- **Exercise**
Looking at the entries below, how many lines include the word "price"? Answer with the number alone.
═══ Record extracts
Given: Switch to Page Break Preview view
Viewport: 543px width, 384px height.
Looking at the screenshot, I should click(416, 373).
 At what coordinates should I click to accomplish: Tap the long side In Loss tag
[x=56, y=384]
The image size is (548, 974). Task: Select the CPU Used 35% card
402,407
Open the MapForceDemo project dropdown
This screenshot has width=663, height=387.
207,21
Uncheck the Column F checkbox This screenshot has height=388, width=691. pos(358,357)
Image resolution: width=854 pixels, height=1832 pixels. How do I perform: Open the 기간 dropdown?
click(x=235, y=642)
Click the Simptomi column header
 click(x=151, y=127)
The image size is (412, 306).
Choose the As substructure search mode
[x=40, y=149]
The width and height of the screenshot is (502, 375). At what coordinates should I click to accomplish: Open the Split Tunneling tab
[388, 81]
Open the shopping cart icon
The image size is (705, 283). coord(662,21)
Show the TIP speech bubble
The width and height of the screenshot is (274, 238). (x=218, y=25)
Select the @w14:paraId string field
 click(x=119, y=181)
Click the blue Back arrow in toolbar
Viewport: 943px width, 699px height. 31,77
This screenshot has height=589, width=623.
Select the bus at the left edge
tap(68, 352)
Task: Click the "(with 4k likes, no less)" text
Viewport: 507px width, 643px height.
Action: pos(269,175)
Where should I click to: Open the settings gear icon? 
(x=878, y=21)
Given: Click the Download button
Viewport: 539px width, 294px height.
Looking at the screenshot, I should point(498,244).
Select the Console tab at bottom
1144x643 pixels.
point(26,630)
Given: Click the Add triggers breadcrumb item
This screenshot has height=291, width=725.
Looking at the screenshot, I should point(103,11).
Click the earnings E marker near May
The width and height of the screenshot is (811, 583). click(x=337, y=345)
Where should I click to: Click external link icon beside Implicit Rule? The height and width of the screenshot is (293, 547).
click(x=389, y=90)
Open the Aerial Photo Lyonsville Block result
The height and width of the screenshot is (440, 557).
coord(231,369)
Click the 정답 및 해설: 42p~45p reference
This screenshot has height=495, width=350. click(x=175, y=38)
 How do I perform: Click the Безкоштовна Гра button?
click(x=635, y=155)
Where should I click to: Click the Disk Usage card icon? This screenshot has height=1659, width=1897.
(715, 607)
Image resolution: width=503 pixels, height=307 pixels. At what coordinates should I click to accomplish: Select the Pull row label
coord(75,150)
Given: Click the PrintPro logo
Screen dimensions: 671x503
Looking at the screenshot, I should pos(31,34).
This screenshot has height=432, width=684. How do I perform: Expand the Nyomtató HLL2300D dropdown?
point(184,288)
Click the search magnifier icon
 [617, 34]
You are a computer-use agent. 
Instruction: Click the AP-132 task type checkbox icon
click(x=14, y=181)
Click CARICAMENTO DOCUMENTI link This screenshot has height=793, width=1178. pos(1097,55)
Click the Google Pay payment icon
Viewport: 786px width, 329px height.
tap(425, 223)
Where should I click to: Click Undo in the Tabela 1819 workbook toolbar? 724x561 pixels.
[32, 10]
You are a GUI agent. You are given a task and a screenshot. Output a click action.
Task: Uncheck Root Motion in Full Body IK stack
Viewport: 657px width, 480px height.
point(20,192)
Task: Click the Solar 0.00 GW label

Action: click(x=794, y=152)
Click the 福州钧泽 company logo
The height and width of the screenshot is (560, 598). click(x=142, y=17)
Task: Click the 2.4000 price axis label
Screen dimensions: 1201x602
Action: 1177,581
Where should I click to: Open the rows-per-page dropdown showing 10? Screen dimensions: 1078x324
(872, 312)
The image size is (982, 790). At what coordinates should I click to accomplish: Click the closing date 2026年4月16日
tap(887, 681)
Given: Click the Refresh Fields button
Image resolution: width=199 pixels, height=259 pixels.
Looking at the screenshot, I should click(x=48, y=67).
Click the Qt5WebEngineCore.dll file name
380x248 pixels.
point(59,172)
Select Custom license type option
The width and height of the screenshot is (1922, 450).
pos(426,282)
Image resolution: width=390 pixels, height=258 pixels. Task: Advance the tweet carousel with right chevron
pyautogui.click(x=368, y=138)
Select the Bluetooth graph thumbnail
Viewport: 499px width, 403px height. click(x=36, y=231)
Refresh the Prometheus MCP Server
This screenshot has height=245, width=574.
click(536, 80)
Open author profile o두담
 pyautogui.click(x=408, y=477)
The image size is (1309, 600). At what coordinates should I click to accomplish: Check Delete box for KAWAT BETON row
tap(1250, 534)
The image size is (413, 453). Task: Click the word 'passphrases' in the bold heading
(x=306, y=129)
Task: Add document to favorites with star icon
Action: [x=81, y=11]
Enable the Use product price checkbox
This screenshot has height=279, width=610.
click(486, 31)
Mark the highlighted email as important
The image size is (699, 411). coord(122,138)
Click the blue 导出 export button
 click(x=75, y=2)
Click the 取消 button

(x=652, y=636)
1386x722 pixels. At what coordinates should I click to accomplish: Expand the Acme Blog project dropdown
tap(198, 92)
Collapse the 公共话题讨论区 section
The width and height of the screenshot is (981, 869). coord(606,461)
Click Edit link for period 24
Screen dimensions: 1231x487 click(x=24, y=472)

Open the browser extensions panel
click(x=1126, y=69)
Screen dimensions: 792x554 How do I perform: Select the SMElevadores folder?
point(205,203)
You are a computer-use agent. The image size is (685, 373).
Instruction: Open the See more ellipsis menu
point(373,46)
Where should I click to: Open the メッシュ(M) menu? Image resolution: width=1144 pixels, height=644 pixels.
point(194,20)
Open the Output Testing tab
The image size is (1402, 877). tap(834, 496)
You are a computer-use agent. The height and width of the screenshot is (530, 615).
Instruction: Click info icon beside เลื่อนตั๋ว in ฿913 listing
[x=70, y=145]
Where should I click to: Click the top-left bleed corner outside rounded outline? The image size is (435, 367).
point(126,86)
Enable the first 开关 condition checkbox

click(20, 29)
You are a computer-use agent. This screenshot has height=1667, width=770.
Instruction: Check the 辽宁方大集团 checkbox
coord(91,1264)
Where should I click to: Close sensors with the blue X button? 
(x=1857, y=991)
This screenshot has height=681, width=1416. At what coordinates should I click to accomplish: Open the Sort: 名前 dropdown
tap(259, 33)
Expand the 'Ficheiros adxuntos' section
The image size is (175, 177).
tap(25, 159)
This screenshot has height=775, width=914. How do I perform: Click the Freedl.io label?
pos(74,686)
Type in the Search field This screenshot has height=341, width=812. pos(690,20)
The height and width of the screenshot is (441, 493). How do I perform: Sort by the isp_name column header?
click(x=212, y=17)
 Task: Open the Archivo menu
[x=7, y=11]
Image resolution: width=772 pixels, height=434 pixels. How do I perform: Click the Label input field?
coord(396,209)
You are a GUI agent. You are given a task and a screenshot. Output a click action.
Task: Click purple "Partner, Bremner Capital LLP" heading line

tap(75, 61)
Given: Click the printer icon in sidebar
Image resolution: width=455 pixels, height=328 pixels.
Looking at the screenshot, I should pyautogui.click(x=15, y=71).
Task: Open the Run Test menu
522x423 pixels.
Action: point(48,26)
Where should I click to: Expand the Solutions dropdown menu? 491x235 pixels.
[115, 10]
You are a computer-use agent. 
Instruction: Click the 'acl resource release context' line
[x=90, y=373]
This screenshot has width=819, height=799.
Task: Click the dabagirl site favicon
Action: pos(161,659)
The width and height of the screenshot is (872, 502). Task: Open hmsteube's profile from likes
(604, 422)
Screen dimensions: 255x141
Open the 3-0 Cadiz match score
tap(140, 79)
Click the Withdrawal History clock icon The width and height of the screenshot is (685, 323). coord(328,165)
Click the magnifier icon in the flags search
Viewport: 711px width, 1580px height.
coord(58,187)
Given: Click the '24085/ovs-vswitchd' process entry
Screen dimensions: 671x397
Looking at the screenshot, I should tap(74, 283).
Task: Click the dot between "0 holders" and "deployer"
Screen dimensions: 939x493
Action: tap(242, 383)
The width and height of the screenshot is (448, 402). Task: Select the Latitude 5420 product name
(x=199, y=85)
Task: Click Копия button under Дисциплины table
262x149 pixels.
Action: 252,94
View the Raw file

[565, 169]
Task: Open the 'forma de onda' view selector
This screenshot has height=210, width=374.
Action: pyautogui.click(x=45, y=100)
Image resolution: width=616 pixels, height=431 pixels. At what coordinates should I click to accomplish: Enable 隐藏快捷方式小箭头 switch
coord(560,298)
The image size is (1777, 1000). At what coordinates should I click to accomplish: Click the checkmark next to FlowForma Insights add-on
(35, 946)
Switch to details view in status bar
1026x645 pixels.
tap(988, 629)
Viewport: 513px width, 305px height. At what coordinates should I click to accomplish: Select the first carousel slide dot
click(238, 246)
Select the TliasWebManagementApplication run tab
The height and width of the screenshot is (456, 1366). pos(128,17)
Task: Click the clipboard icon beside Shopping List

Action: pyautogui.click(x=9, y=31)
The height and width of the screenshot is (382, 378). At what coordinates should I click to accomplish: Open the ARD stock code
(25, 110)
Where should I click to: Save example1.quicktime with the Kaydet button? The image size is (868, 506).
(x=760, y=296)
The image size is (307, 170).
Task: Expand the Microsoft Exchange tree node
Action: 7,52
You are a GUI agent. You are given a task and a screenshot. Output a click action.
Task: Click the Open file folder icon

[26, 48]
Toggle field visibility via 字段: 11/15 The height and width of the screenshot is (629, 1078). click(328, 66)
══════
- **Written reply**
2